I don't understand it either. And, yet, there's demand for it.
Dionna Amalie Glaze Aug. 9, 2022, 9:09 p.m. UTC | #44
> > > > EFI is basically our existing embodiment of this fw/kernel negotiation
> > > > thing, and iff we need it, I have no objection to using it for this
> > > > purpose, i.e., to allow the firmware to infer whether or not it should
> > > > accept all available memory on behalf of the OS before exiting boot
> > > > services. But if we don't need this, even better.
> > >
> > > FW/kernel negotiation does not work if there's a boot loader in the middle
> > > that does ExitBootServices(). By the time kernel can announce if it
> > > supports unaccepted memory there's nobody to announce to.
> > >
> >
> > Why would you want to support such bootloaders for TDX anyway? TDX
> > heavily relies on measured boot abstractions and other things that are
> > heavily tied to firmware.
>
> I don't understand it either. And, yet, there's demand for it.
>

I think there's no good solution for this bad upgrade path that the
UEFI spec stuck us with, so I think I'm going to stick to what many
folks have suggested: just have the host require external information.

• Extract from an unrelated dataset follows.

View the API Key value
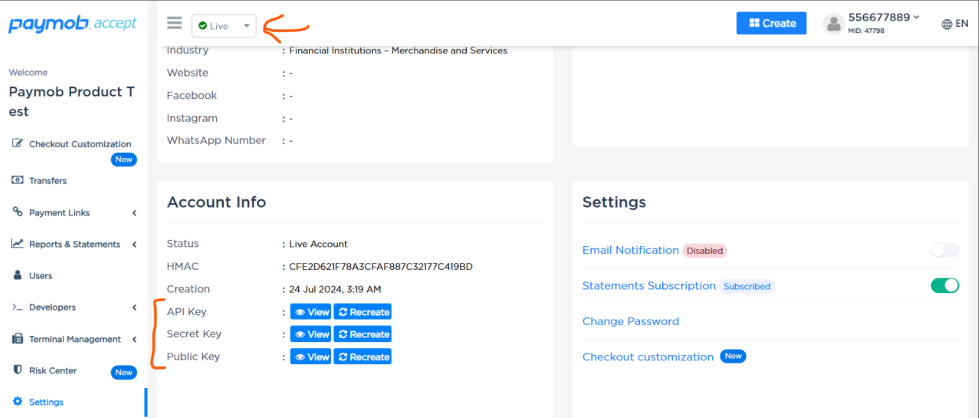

What this means is that at VM creation time, the user has to specify
an extra flag that all memory has to be accepted in firmware before
booting the guest OS. Failure to provide the flag leads to the
unfortunate outcome that the VM only has access to the lower 4GB of
RAM. We can only hope that the VM OOMs shortly after they start up the
machine and the user reads an FAQ that they should add this flag.

I'll do a round of appeals to distributions to include this patch set
and AMD's follow-up that defines accept_memory for SEV-SNP to reduce
the time that people need to know about this flag.